German politicians who failed in previous attempts to have courts derail European Union policy filed lawsuits at the country’s top court challenging the European Central Bank’s 1.1 trillion-euro ($1.2 trillion) asset-purchase program.
Three suits were filed over the last six months, according to Michael Allmendinger, a spokesman for the Federal Constitutional Court in Karlsruhe. Bernd Lucke, the head of political party ALFA, brought a case in September. Ex-lawmaker Peter Gauweiler said in an e-mailed statement that he also filed a complaint last month.
“With its euphemistically so-called Quantitative Easing policy, the ECB is seeking to inflame inflation by printing huge amounts of money,” said Gauweiler, who was behind a case that resulted in a ruling from the EU’s top court earlier this year. “This program is economic policy and first and foremost serves private banks from which the ECB purchases problematic loans. It is turning itself into the bad bank of Europe.”
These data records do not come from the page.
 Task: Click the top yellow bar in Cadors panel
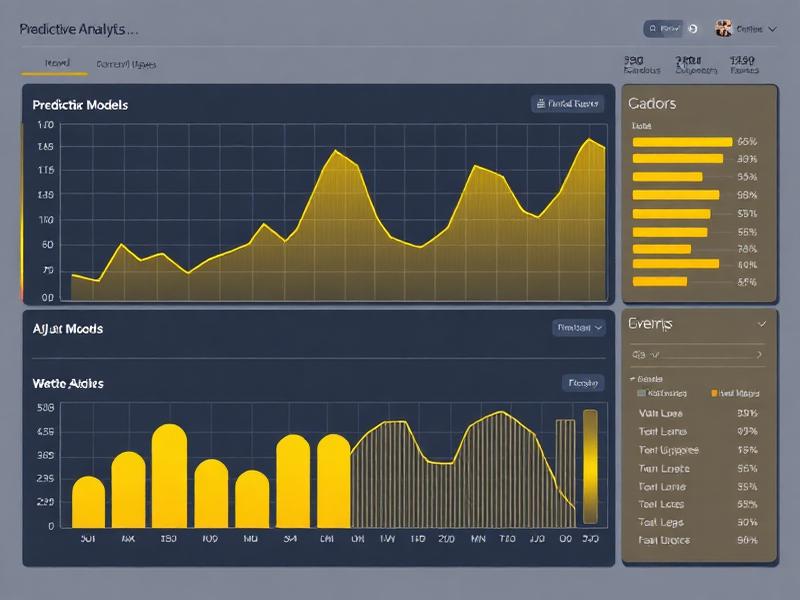coord(682,142)
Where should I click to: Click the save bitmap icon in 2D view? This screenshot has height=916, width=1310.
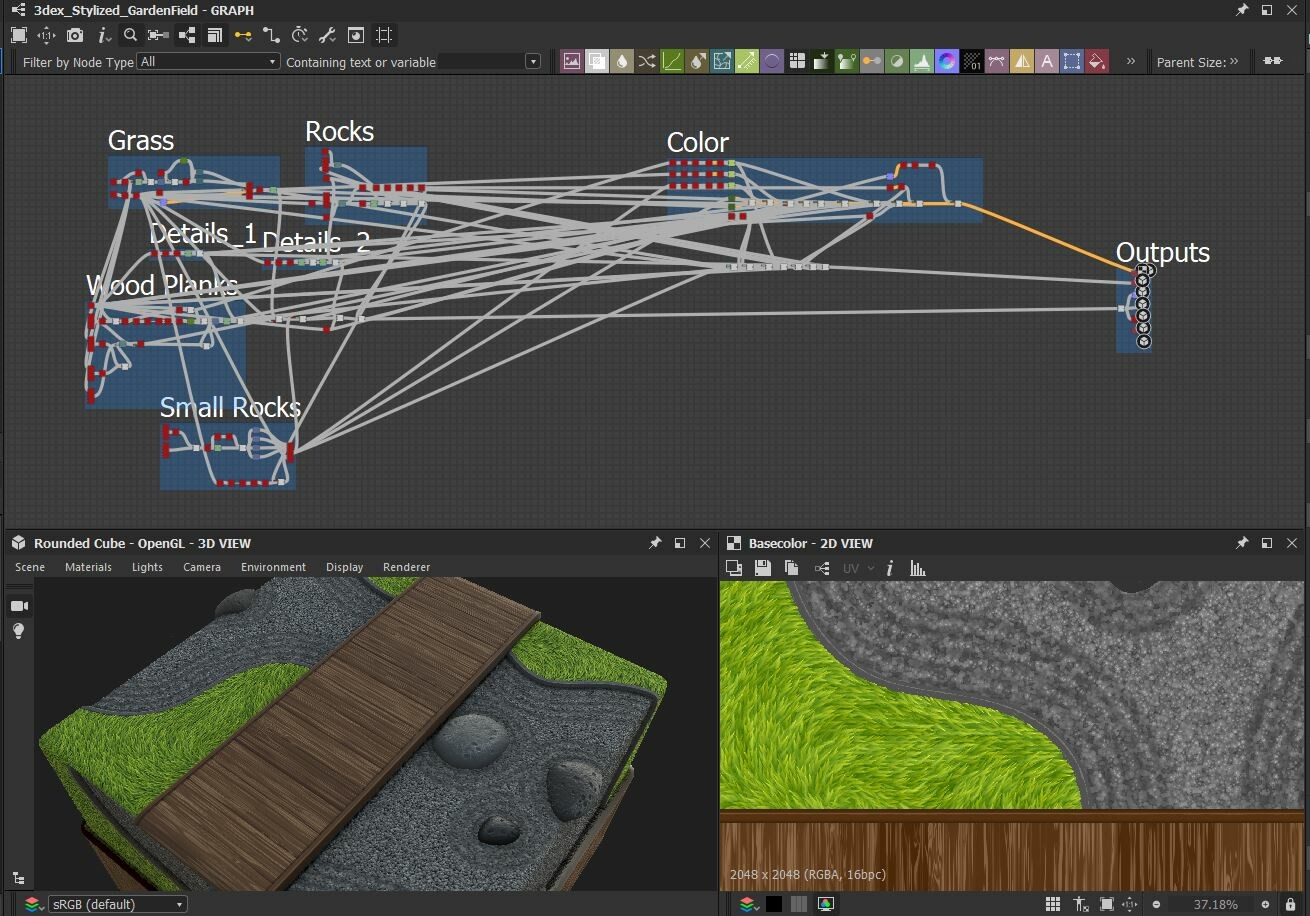pos(762,568)
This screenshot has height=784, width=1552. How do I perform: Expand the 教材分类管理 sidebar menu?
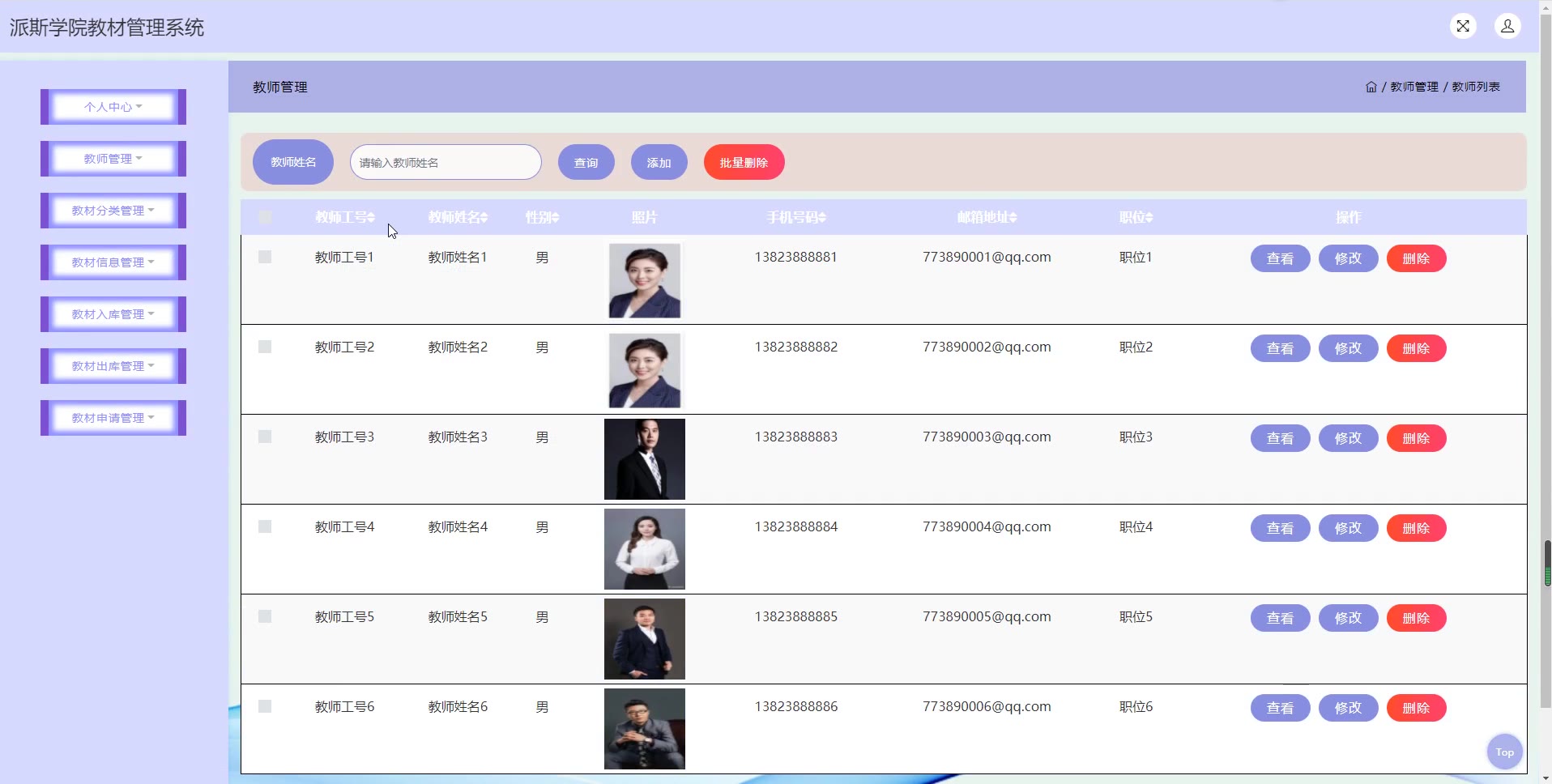pos(113,211)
Nine months into the bond-buying program, the main goal of spurring inflation toward the ECB’s goal of close to but below 2 percent remains elusive with price increases still largely absent from the 19-nation euro region. With the economy at risk of cooling amid weaker growth in China and a slowdown in global trade, ECB President Mario Draghi has held out the prospect of more stimulus next month, when new consumer-price and growth forecasts will be published.